**Assignment**.
Which lines below mention "agent"? Pick each one out.

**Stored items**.
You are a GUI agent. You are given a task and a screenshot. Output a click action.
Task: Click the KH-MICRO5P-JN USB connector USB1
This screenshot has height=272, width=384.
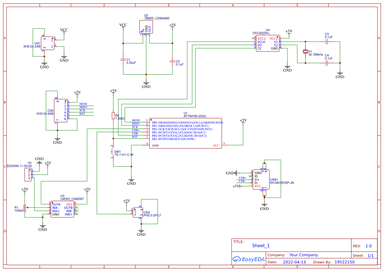pyautogui.click(x=261, y=179)
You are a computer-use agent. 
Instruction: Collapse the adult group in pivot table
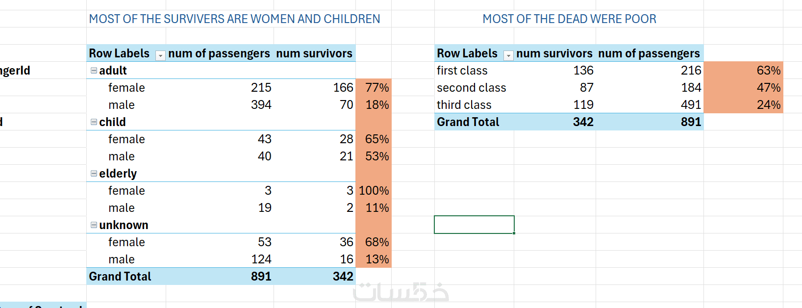tap(94, 71)
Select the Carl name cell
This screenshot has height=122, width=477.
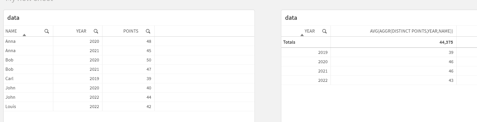point(10,79)
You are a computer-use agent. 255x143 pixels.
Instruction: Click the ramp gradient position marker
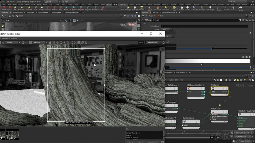pos(202,64)
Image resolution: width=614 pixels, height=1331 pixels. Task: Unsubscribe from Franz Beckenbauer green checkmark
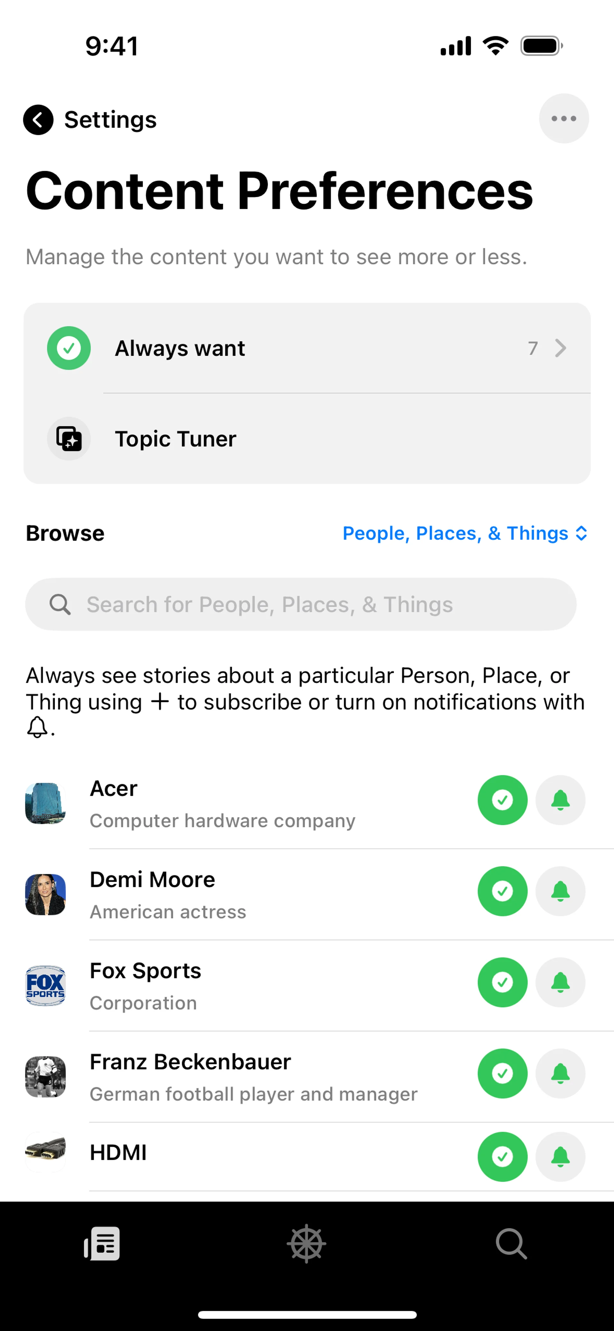coord(502,1074)
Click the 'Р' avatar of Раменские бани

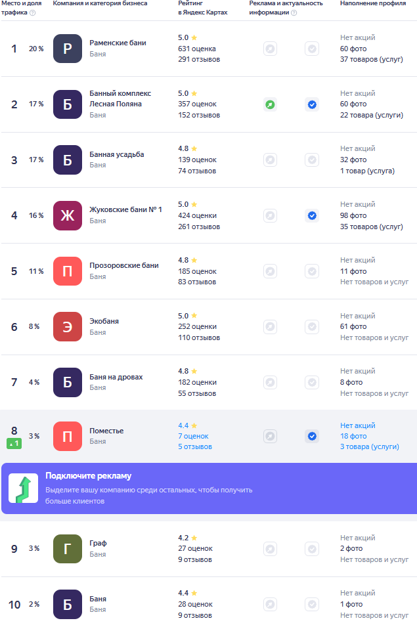[68, 49]
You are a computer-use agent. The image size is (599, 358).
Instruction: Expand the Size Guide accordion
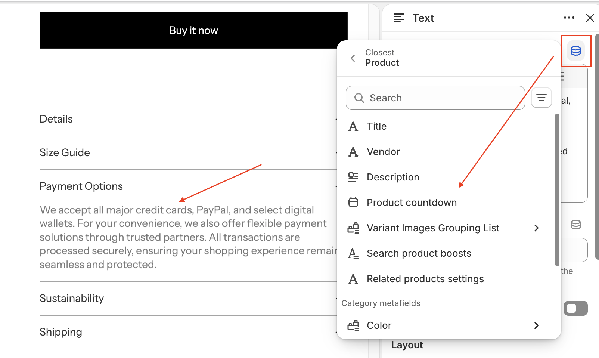(65, 152)
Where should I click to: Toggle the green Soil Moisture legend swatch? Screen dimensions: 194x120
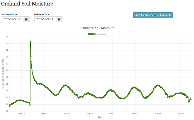91,34
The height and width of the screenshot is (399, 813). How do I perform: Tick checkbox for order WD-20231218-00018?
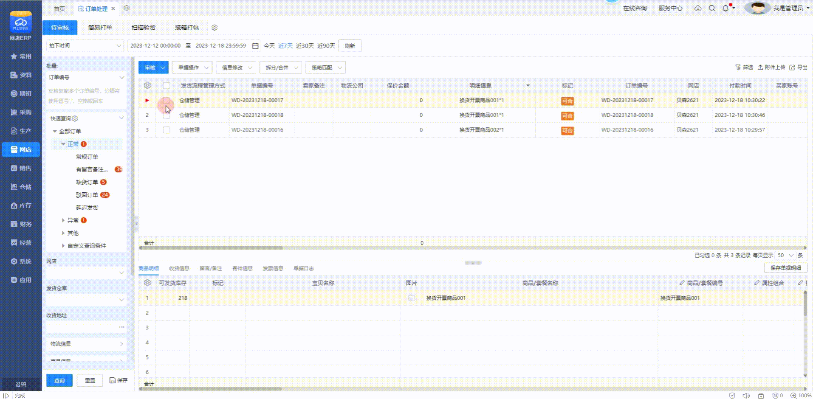(x=167, y=115)
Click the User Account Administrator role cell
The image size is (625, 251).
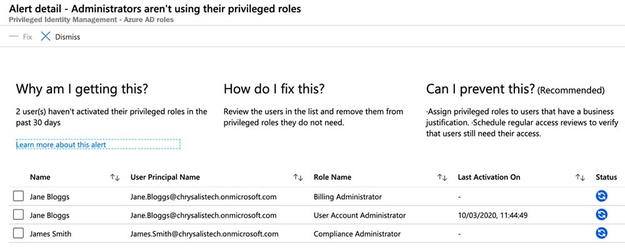click(359, 215)
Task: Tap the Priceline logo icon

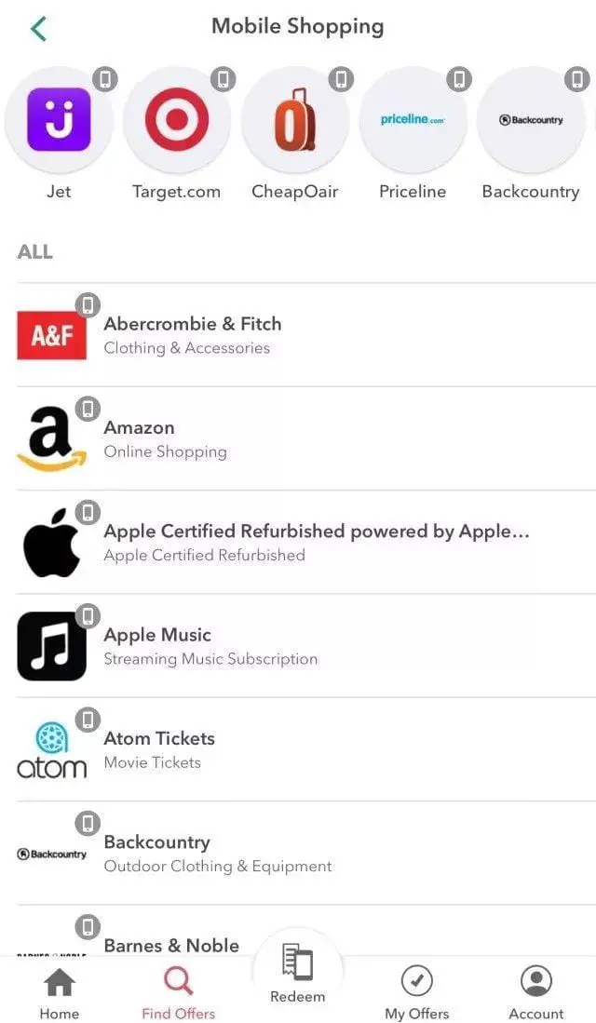Action: tap(413, 120)
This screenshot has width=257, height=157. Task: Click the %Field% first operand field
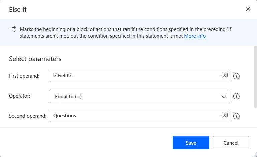point(134,76)
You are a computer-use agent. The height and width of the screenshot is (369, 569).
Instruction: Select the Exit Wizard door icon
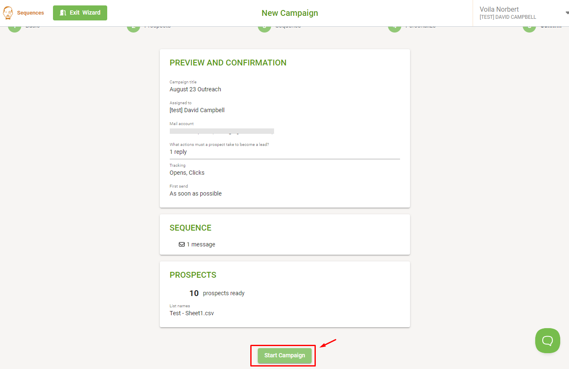pyautogui.click(x=63, y=13)

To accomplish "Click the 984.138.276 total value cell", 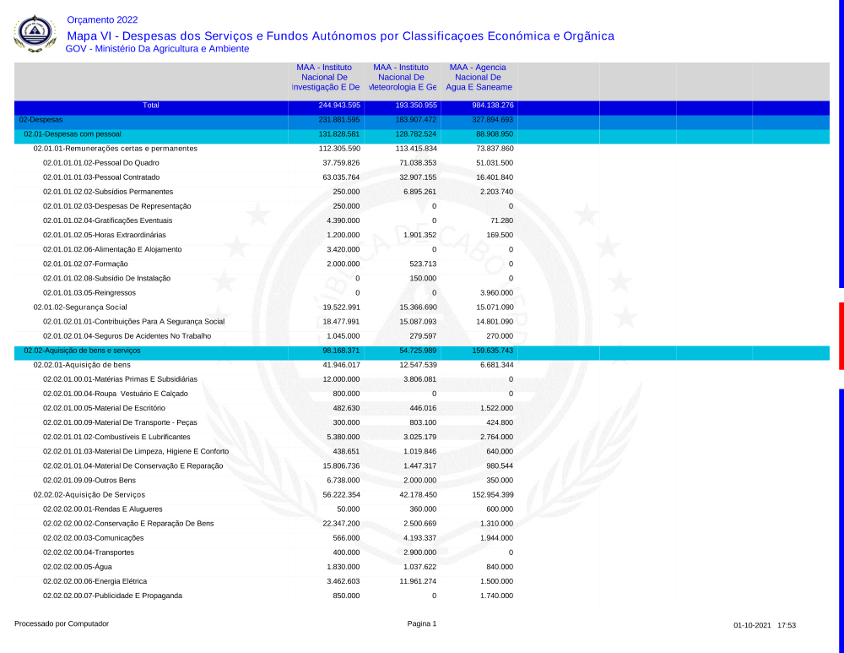I will pyautogui.click(x=493, y=106).
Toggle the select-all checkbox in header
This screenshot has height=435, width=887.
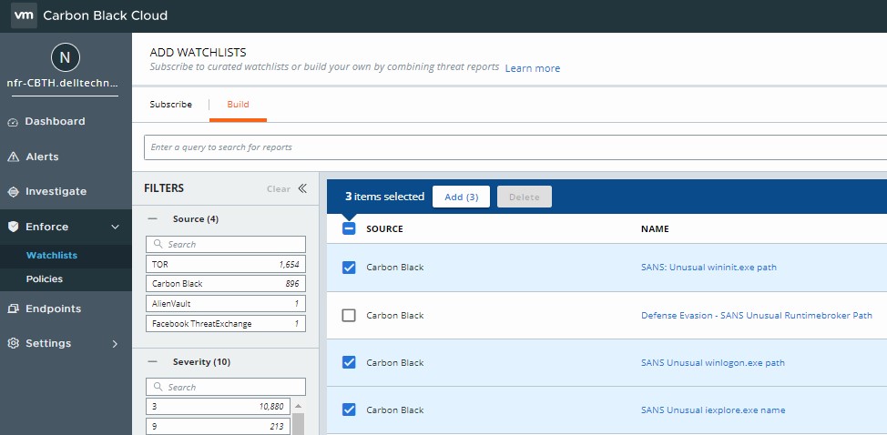(349, 229)
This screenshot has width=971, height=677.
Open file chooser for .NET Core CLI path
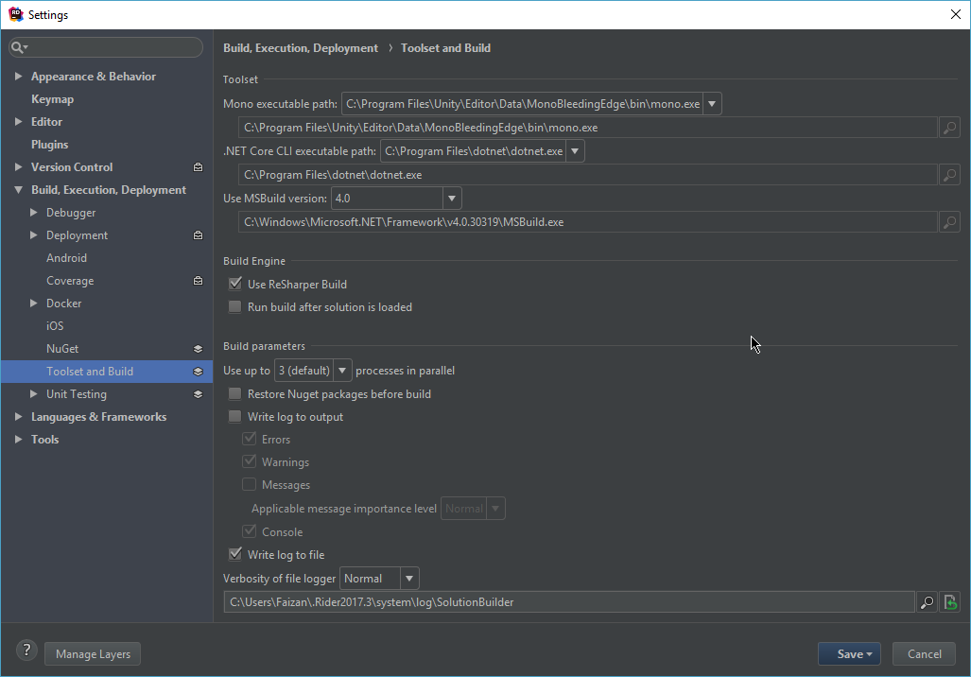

**Solution**.
You are a GUI agent. You are given a task and a screenshot. Output a click action.
You are a computer-use agent. 
You are a computer-use agent. 255x143 pixels.
You are a computer-use agent. The image size is (599, 358).
You are a computer-use agent. The height and width of the screenshot is (369, 569).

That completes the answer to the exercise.